- The Washington Times - Thursday, February 21, 2002

The publicity from President Bush's executive order opening a White House faith-based office undercut the administration's ability to quietly shepherd through the initiative, a presidential scholar said yesterday.
The "fast and momentous" executive action created too high an expectation for an office that lacked autonomy in decisions on policy, staff and budget, said the University of Pennsylvania's Kathryn Dunn Tenpas.
The office's "go-slow approach" to building a consensus also clashed with a Republican rush on Capitol Hill to pass faith-based legislation, she said at a forum yesterday at the Washington offices of the Carnegie Endowment for International Peace summarizing her 16-page report on the Office for Faith-Based and Community Initiatives.

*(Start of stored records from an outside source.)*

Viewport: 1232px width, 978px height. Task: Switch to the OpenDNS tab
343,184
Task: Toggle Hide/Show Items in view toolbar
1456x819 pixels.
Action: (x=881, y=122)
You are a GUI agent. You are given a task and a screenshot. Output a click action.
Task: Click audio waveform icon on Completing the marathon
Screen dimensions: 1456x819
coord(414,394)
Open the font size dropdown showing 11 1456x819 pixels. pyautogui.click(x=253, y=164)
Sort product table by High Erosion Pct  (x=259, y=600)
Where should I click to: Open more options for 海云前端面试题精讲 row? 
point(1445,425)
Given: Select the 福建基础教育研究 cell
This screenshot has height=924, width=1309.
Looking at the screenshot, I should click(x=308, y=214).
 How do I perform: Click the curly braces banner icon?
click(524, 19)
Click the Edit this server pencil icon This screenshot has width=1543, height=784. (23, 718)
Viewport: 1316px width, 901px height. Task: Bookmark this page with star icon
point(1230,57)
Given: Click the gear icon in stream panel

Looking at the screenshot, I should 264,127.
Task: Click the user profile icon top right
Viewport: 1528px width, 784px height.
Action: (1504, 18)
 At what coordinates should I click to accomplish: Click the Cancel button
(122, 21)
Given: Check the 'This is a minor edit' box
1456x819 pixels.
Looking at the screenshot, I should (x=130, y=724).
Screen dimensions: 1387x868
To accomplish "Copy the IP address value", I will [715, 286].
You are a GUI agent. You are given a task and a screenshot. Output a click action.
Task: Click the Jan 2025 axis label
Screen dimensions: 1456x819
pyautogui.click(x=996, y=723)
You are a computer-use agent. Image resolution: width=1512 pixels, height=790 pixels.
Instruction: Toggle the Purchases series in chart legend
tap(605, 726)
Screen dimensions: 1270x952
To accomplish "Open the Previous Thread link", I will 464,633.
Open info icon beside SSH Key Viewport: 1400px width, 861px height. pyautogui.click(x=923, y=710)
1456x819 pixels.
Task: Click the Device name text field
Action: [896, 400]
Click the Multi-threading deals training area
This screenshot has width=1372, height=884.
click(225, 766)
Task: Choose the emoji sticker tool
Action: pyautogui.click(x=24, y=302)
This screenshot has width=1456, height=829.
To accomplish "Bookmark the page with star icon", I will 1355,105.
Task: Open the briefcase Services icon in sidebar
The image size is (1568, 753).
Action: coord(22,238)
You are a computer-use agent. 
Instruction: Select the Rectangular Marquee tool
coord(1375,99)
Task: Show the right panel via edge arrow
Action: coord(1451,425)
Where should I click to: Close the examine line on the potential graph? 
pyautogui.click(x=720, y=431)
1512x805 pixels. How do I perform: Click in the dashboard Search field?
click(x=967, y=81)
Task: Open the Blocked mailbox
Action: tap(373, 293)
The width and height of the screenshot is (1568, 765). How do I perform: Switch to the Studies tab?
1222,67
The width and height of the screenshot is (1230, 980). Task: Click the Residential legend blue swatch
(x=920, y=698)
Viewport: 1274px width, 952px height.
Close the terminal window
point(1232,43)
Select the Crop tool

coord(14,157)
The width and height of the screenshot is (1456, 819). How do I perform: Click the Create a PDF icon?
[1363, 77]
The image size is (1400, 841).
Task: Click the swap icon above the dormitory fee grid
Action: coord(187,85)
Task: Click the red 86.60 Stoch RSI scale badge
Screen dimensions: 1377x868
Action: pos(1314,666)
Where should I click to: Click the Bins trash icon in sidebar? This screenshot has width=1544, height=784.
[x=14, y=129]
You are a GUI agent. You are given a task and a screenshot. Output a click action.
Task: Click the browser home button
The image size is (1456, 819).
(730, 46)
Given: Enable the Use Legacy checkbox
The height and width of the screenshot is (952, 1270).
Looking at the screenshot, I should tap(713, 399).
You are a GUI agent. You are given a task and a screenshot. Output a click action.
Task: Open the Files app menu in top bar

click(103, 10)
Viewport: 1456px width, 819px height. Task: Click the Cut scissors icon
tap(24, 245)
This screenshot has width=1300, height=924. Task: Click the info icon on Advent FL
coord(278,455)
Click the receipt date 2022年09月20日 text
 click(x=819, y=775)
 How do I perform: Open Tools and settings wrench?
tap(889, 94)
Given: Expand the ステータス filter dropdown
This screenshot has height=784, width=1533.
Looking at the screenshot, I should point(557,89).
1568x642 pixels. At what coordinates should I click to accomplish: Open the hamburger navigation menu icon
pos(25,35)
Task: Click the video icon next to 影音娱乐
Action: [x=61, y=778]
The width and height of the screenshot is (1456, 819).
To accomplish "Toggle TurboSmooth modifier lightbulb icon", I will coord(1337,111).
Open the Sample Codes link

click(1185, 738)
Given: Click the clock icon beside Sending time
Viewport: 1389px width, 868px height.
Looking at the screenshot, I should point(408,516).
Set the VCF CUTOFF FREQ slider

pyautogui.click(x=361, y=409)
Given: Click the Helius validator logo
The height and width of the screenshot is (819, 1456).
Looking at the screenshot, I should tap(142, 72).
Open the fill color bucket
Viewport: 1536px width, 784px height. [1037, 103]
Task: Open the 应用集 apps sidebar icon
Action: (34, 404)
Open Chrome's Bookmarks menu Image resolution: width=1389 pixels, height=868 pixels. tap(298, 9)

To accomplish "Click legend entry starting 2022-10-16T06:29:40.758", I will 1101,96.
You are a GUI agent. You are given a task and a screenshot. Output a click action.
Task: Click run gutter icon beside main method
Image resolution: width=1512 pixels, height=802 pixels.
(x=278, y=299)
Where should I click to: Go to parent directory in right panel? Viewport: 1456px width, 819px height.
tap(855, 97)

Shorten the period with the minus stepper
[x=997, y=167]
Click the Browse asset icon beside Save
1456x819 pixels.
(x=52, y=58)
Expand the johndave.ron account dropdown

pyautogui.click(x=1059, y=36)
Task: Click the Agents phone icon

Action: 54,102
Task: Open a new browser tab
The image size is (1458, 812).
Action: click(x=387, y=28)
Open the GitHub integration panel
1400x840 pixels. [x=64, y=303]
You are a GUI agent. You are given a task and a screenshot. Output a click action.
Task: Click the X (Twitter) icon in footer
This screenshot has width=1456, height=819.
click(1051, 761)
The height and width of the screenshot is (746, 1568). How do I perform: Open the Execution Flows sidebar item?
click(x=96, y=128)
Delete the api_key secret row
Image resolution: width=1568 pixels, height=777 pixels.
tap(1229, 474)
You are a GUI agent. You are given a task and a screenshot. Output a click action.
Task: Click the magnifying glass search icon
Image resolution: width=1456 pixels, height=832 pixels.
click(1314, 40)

Miss Tempas, who conducted the study at the Brookings Institution, cited as a success story a second executive order that was an "under-the-radar coup." That order appointed five Cabinet agency offices to start the "rewriting of hundreds of regulations" to allow religious welfare services easier access to federal grants.
She repeated the common interpretation that the Bush initiative sparked "far more controversy than anticipated," though Bush officials say they always knew the initiative would be attacked by partisans and interest groups and they hoped for the best.
At the forum, James Towey, the office's new director since earlier this month, responded to the report by saying Mr. Bush's goal of creating an "equal playing field" for religious service groups has not been deterred.
"The support of the office is unflinching," he said, and he hopes to "return the debate back to why the office existed in the first place."
He said the idea was to help all effective service groups in solving social problems.
Mr. Towey, who worked with Mother Teresa and headed welfare services in Florida, described the White House office's first year as operating in "an organic environment."
Miss Tenpas said the office was overshadowed, if not stalled, by White House political focus on tax cuts and education reform.
Since 1996, four federal laws have been passed to allow religious groups to bid more easily for government welfare grants. Still, Mr. Towey said, "There are real-world barriers to participation of faith-based organizations in programs the government funds."
Paul Light, director of government studies at Brookings, said smaller groups that are legally eligible to use government money for welfare services are squeezed out by discrimination or large organizations.
Meanwhile, he said, the faith-based office is more like "staff to the president, advisory," and not a political entity that could have pushed through new laws or reforms.
Mr. Light said the rewriting of regulations will have the most effect, and that in five years government money trails will show whether small groups or religious projects get the share to which they are entitled. "We will be able to track them," Mr. Light said.
He said the main challenge for the Bush initiative is to find charitable and faith-based groups with the "organizational capacity" to handle the funds and to enlist volunteers.
The Tenpas report, commissioned by the Pew Forum on Religion and Public Life, also said there was no "natural constituency" for new charitable-choice legislation because both liberals and conservatives had reason to oppose government financial links to religious groups.